Once the line containing "The Best Healthy Living Blogs of 2020 (972, 1050)" is found in the entries below, restate it and each following line word for word, stopping after the line containing "[Radio Metta] (399, 95)".
════════════════════
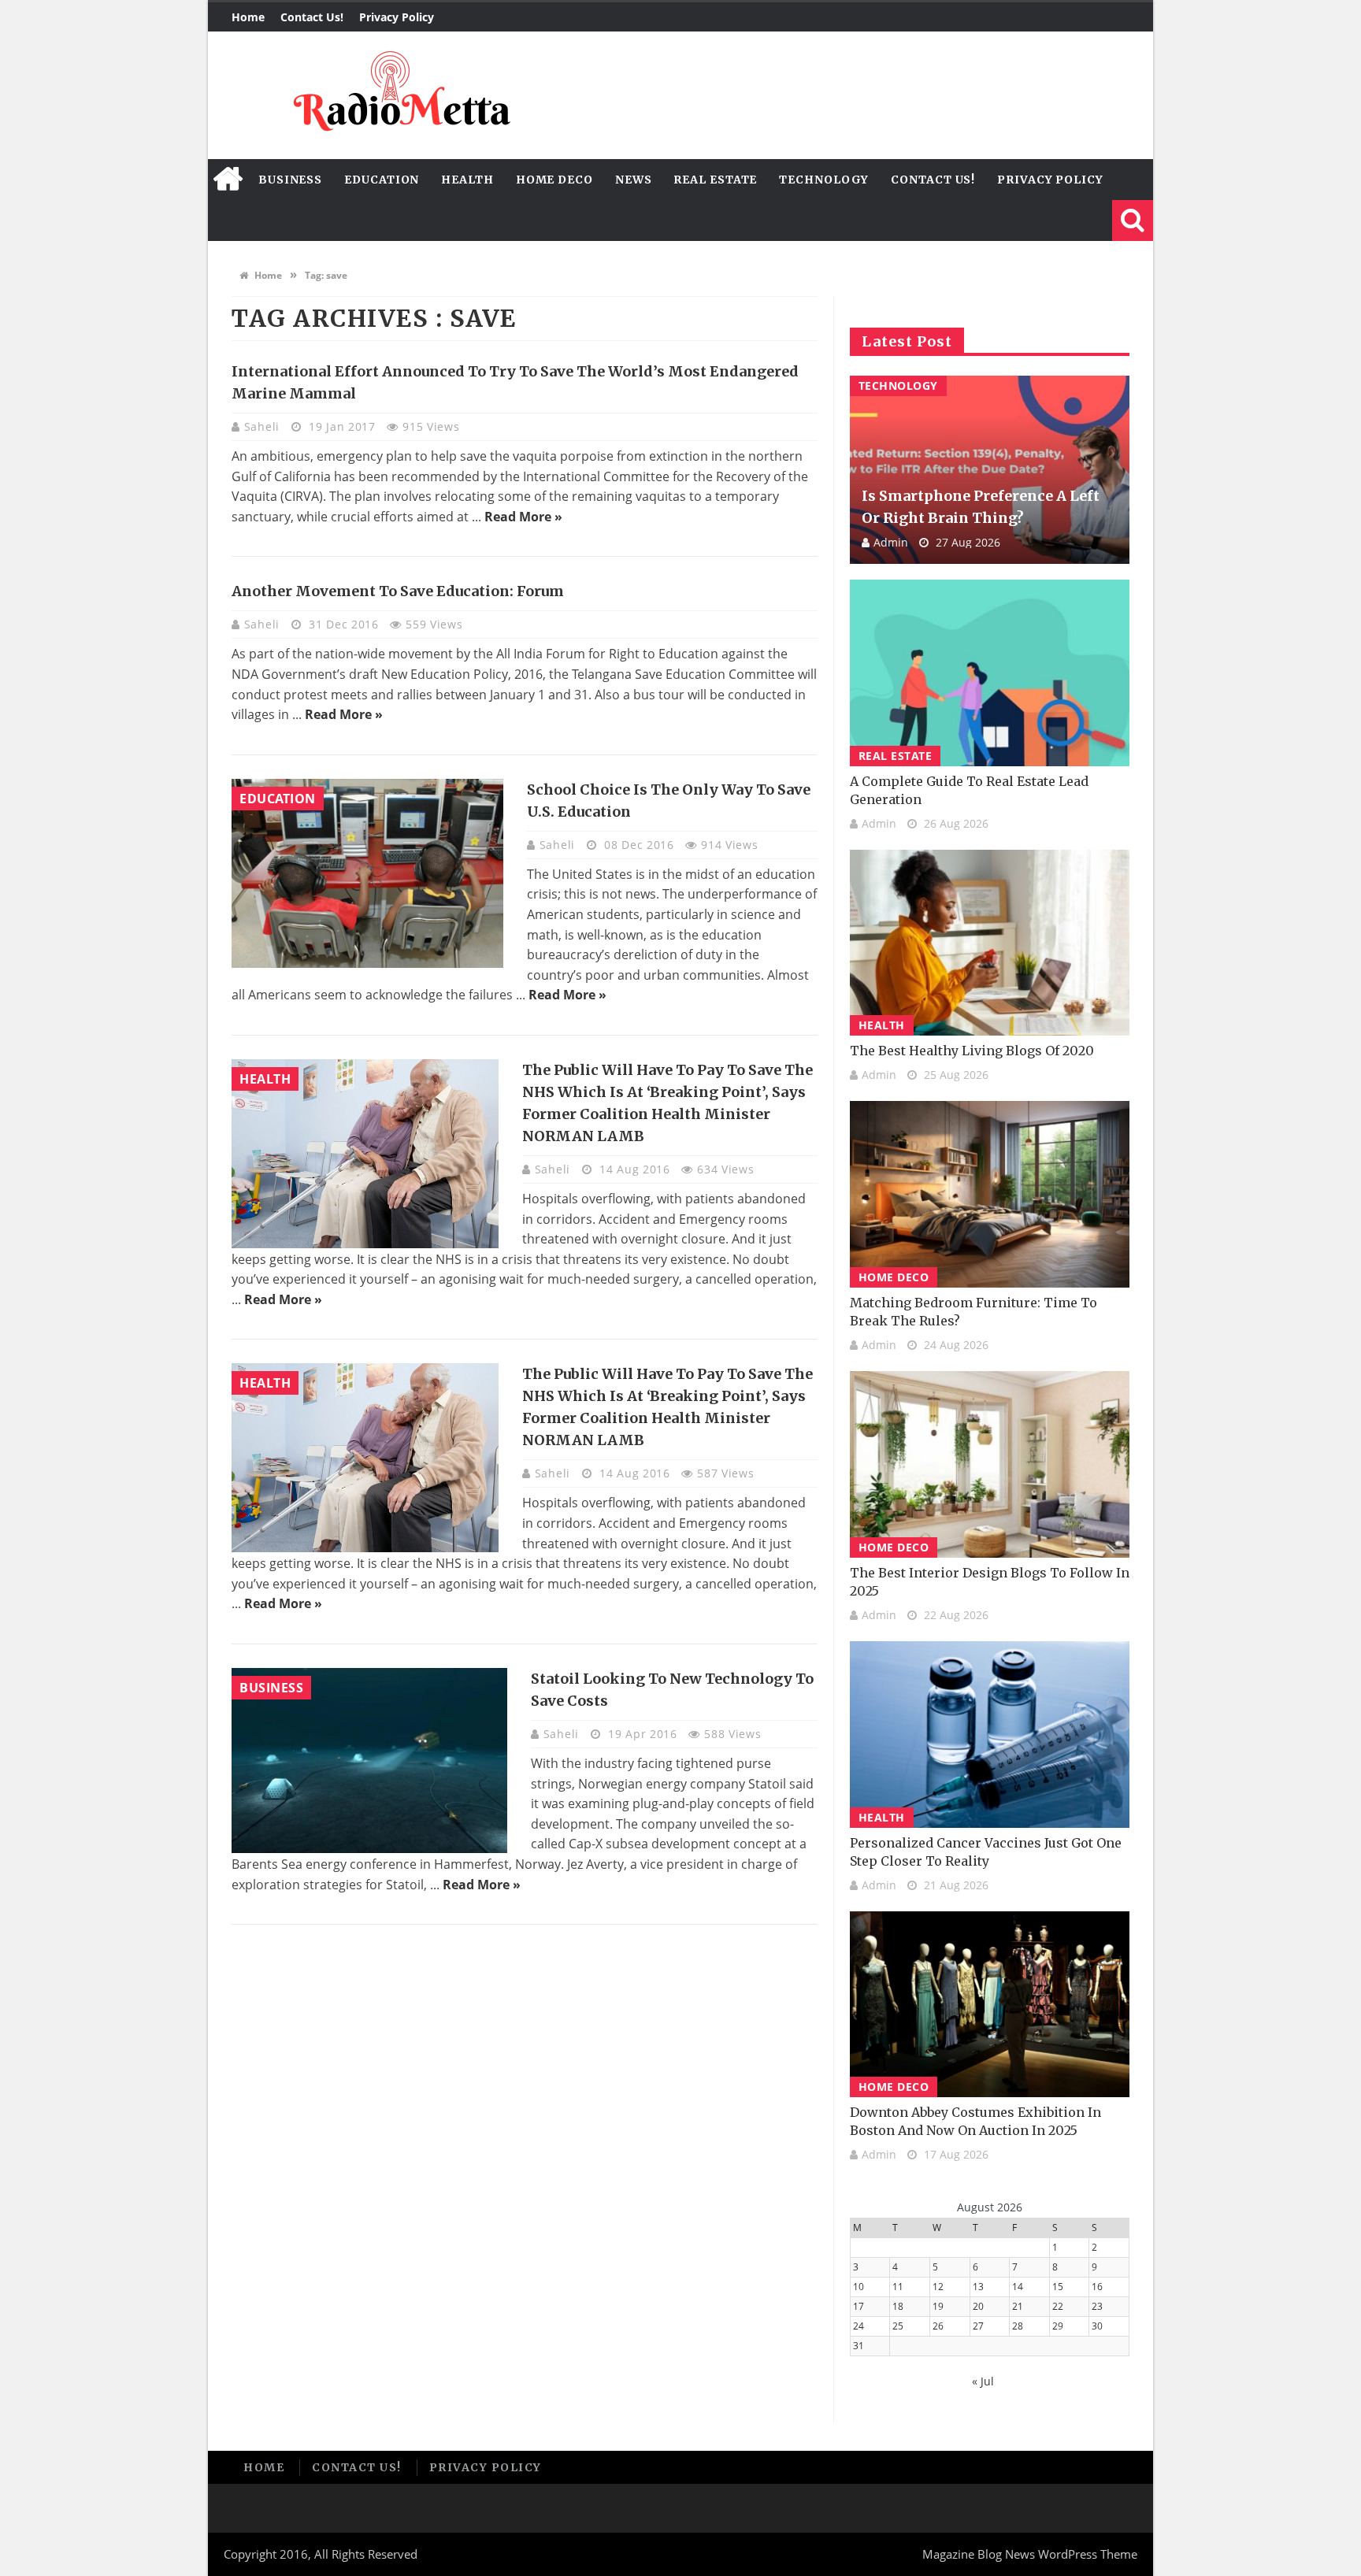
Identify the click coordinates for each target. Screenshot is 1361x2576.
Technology (824, 179)
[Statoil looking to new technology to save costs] (369, 1760)
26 (938, 2326)
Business (290, 179)
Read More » (523, 516)
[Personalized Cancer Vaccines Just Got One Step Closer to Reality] (989, 1734)
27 (978, 2326)
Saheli (264, 426)
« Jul (983, 2381)
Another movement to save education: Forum (398, 591)
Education (381, 179)
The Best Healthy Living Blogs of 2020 (972, 1050)
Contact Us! (311, 16)
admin (890, 542)
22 (1057, 2306)
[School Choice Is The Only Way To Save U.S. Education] (367, 873)
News (633, 179)
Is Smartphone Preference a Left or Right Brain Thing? (981, 507)
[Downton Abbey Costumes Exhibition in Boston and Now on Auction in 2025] (989, 2004)
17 (858, 2306)
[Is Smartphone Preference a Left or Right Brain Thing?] (989, 470)
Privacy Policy (396, 16)
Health (467, 179)
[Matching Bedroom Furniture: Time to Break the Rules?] (989, 1194)
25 (897, 2326)
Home (248, 16)
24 (858, 2326)
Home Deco (554, 179)
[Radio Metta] (399, 95)
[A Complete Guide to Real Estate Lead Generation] (989, 673)
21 (1017, 2306)
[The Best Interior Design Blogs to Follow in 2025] (989, 1464)
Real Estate (715, 179)
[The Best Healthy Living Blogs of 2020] (989, 943)
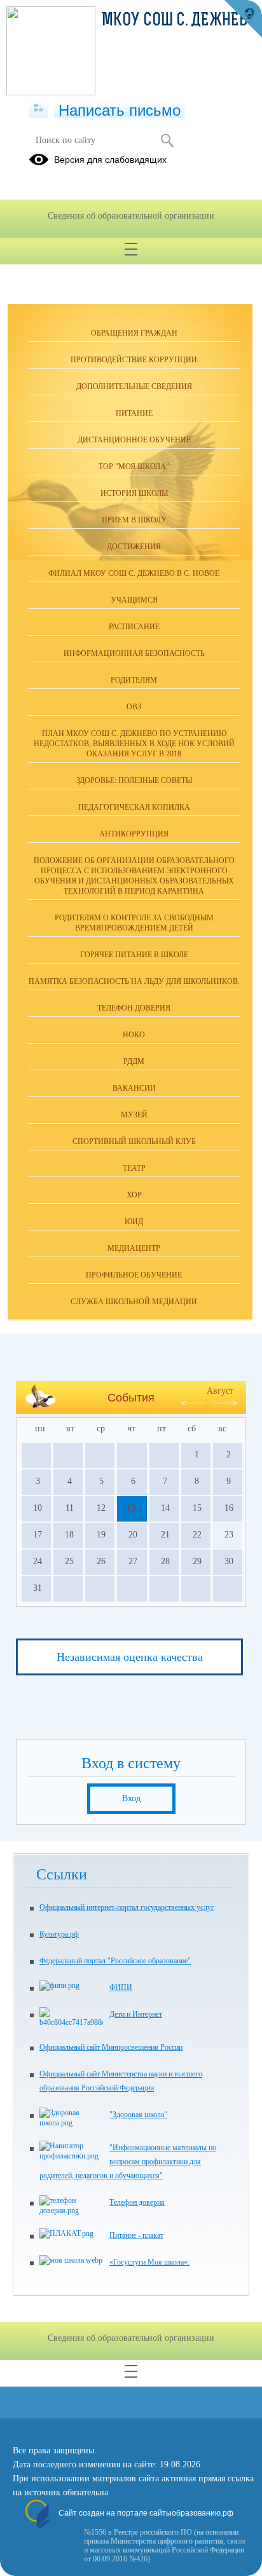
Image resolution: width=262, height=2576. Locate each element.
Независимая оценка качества (130, 1657)
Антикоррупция (134, 833)
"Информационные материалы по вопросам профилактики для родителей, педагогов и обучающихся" (127, 2161)
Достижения (134, 546)
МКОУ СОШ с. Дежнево (179, 21)
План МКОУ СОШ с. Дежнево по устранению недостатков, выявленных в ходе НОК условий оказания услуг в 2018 (134, 743)
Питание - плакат (136, 2235)
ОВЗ (134, 706)
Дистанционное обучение (134, 439)
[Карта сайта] (38, 108)
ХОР (134, 1194)
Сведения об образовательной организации (131, 216)
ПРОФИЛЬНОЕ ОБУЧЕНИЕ (134, 1275)
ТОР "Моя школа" (134, 466)
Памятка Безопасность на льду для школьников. (134, 981)
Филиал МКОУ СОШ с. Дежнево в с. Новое (133, 573)
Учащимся (134, 600)
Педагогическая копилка (134, 807)
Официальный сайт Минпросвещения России (111, 2047)
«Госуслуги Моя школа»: (149, 2262)
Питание (134, 413)
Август (220, 1391)
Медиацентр (133, 1248)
════════════════════
## ANSWER TO THE PROBLEM
The Best Healthy Living Blogs of 2020 (972, 1050)
Contact Us! (311, 16)
admin (890, 542)
22 (1057, 2306)
[School Choice Is The Only Way To Save U.S. Education] (367, 873)
News (633, 179)
Is Smartphone Preference a Left or Right Brain Thing? (981, 507)
[Downton Abbey Costumes Exhibition in Boston and Now on Auction in 2025] (989, 2004)
17 (858, 2306)
[Is Smartphone Preference a Left or Right Brain Thing?] (989, 470)
Privacy Policy (396, 16)
Health (467, 179)
[Matching Bedroom Furniture: Time to Break the Rules?] (989, 1194)
25 (897, 2326)
Home (248, 16)
24 (858, 2326)
Home Deco (554, 179)
[Radio Metta] (399, 95)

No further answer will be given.